The server knew — really knew — the menu, articulating the main points of dish after dish.

An array of desserts were made in-house, a burden that many restaurants jettison in favor of frozen confections from an outside purveyor.

Broadway show tunes and other popular songs of decades past rolled off the fingers of the pianist, providing a piano-bar atmosphere found only in upscale restaurants, such as Truluck's at the Arboretum.

Could this be the Romeo's of old?

Or was something happening at this Barton Springs Road restaurant, where I had set out to write an "On the Side" review, a category set aside for casual dining?

One of the most important criteria for categorizing eateries is a restaurant's aspiration, what it is trying to be. And, after a meal's worth of observation, Romeo's appeared to be a restaurant that was aiming to be more than a casual eatery.

"You couldn't have said it any better," said Bernard Brozek, one of the restaurant's new co-owners, who purchased Romeo's nearly a year ago. "We're really aspiring to be fine dining."

But that comes with a caveat, Brozek said. The restaurant will never charge as much as the vast majority of fine-dining eateries in Central Texas. "We don't want to get that high in price," he said. "We aspire to be fine dining, yet keeping the pocketbook in mind, where people feel comfortable coming in here and where they can keep coming back."

After taking over last December, Brozek, whose background includes 20 years with Pepsico Foods, and his partner, Tara Riley, who was with McDonald's, moved quickly to address service and ambience issues.
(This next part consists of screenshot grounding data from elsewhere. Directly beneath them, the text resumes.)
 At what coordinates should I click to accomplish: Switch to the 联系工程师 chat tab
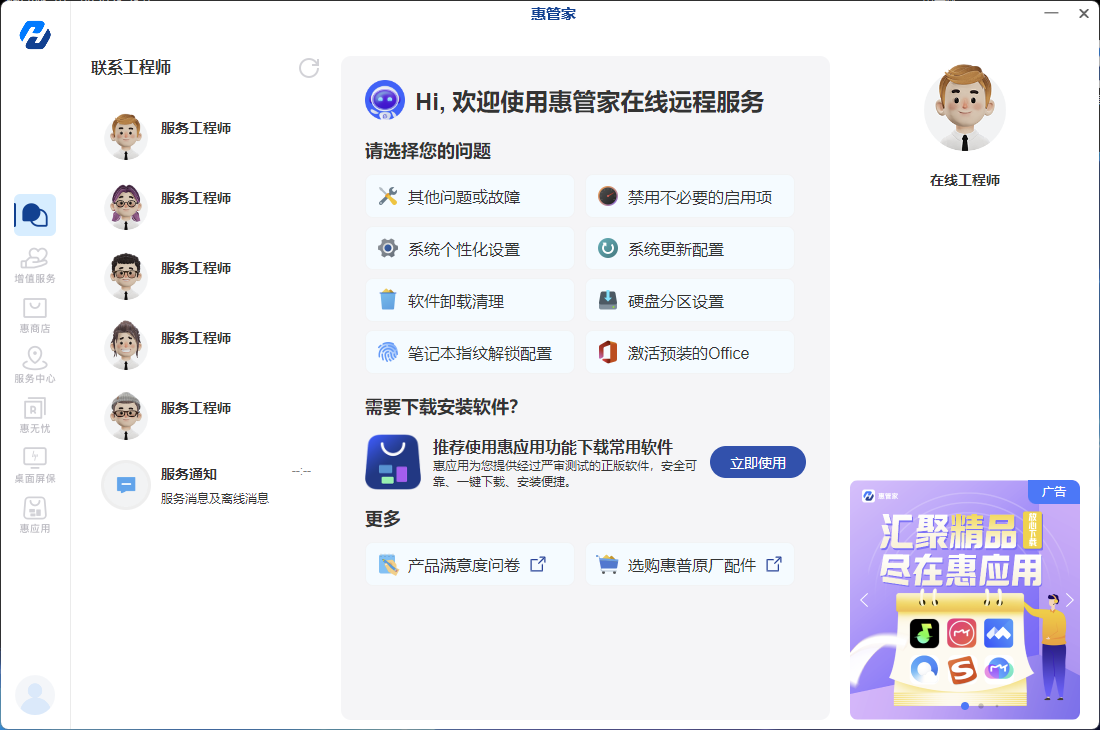click(x=35, y=213)
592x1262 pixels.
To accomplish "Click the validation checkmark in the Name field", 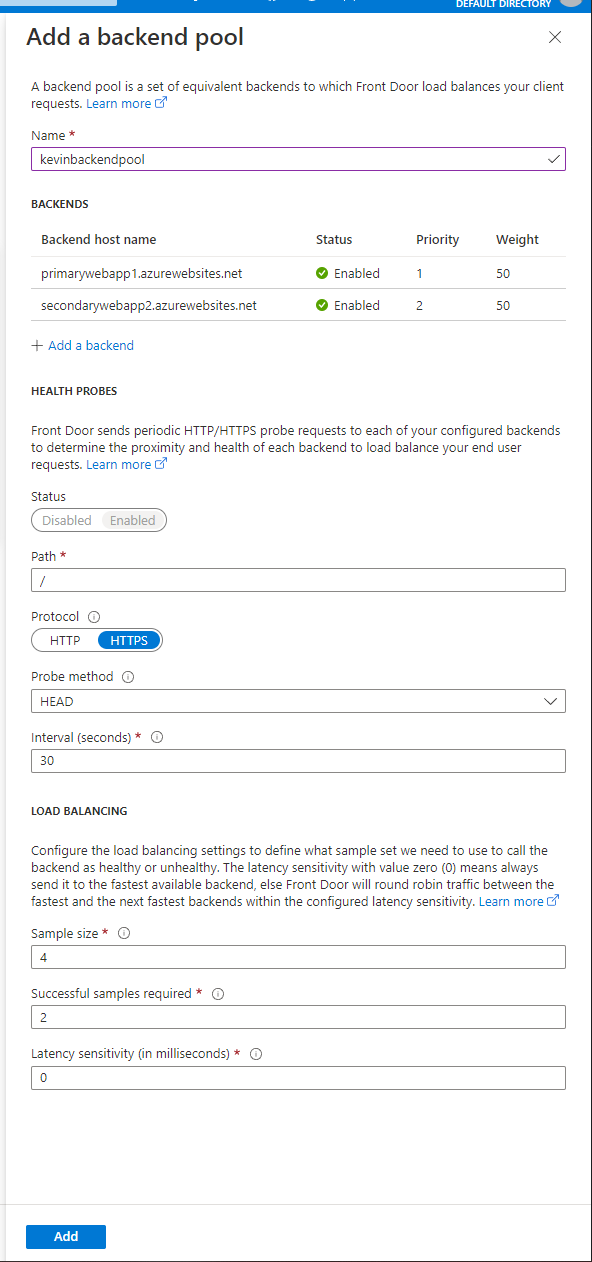I will (553, 158).
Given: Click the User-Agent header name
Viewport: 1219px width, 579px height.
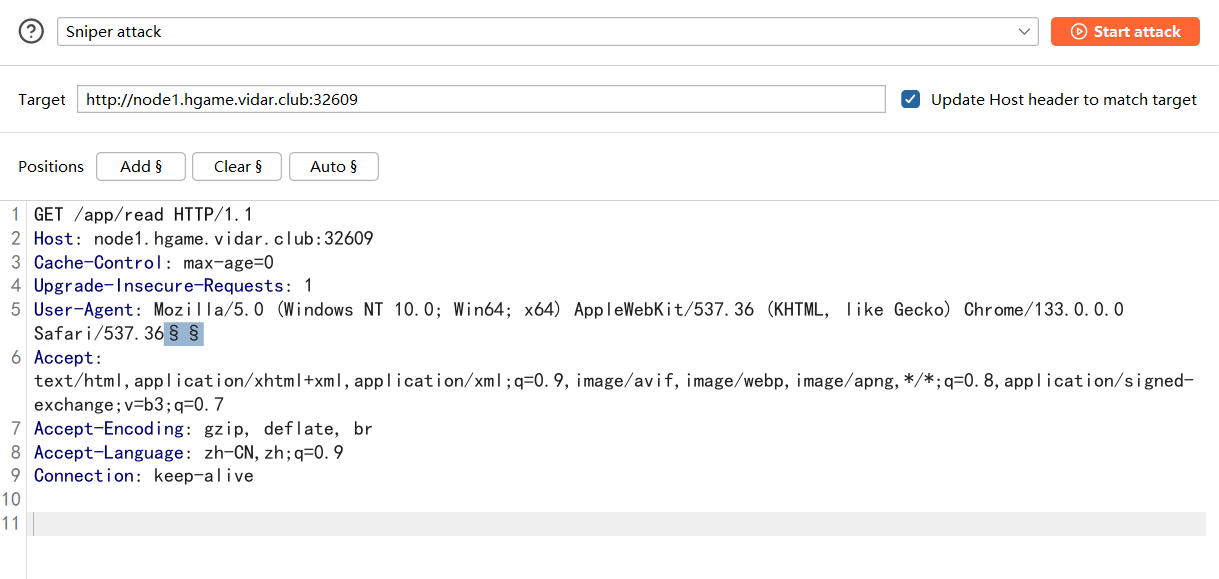Looking at the screenshot, I should [88, 310].
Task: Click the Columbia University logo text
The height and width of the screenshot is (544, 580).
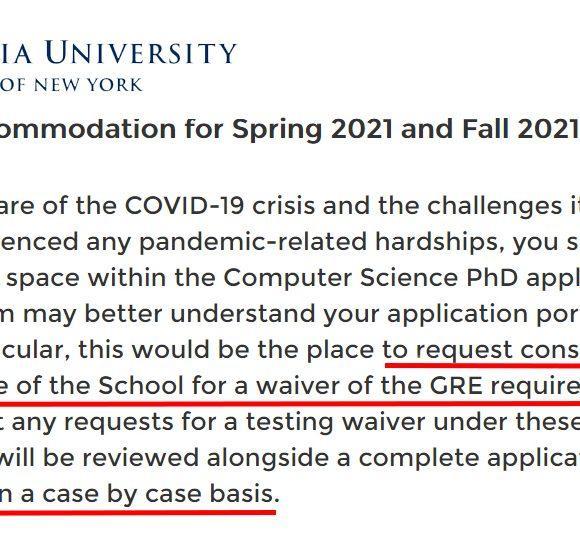Action: click(x=118, y=53)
The first addition was the piano.

"When we bought the restaurant, we bought the piano the next day," Brozek said. "We tried it for one night and now it's seven nights a week."

The new owners also added free valet parking Thursdays through Sundays, and opened the patio daily, year-round.

Ultimately, though, it was service that received the most attention. With their backgrounds in the service-oriented, fast-food industry, they instituted an extensive training program, including a three-page test on the food. "It's miserable," Brozek said, chuckling. But, he added, a higher level of service leads to better tips for the staff.

In terms of the food, Brozek said, they made only a few adjustments to recipes. Instead, they concentrated on consistency and the quality of the ingredients.

The result is a moderately priced menu — emphasizing appetizers, pizza, pasta and seafood — that is a perfect example of what a two-star restaurant is. Across the board, the fare is favorable, with not a single complaint about the preparation or the delivery. This is food without a creative bent or an artistic presentation; it is simple and hearty, with traditional dishes prepared as they should be.

The grilled ravioli ($10.99) offered large squares of meat-stuffed pasta that had been lightly grilled and placed around the edge of the plate, with all the marinara sauce in the center. Even with the double cooking, the pasta was delightful al dente.

The shrimp Romeo ($14.99) combined linguine with artichoke hearts, bell peppers, mushrooms, spinach and onions in a tomato cream sauce crowned with tasty Parmesan-grilled shrimp.

An appetizer, the stuffed mushroom caps ($8.99) were covered with mounds of shrimp-cheese stuffing and baked in a tomato-basil cream sauce.

The dinner-plate-size meatball and sausage pizza ($10.99) was delicious. The crust, dark on the bottom and golden on top from the wood-fired oven, was a soft and chewy version full of flavor. It was generously topped with sliced sausage, meatballs, meat sauce and smoked mozzarella cheese.

For dessert, the cannoli ($4.95) featured a crisp pastry shell overflowing with a sweetened cheese filling graced with chocolate chips and fruit, while the triple chocolate cake ($4.95) was a dense, rich slab of chocolate lightened with a side of crème fraiche drizzled with raspberry sauce.

The effort required to make those desserts underscores the attitude at Romeo's. It's aiming high — and succeeding.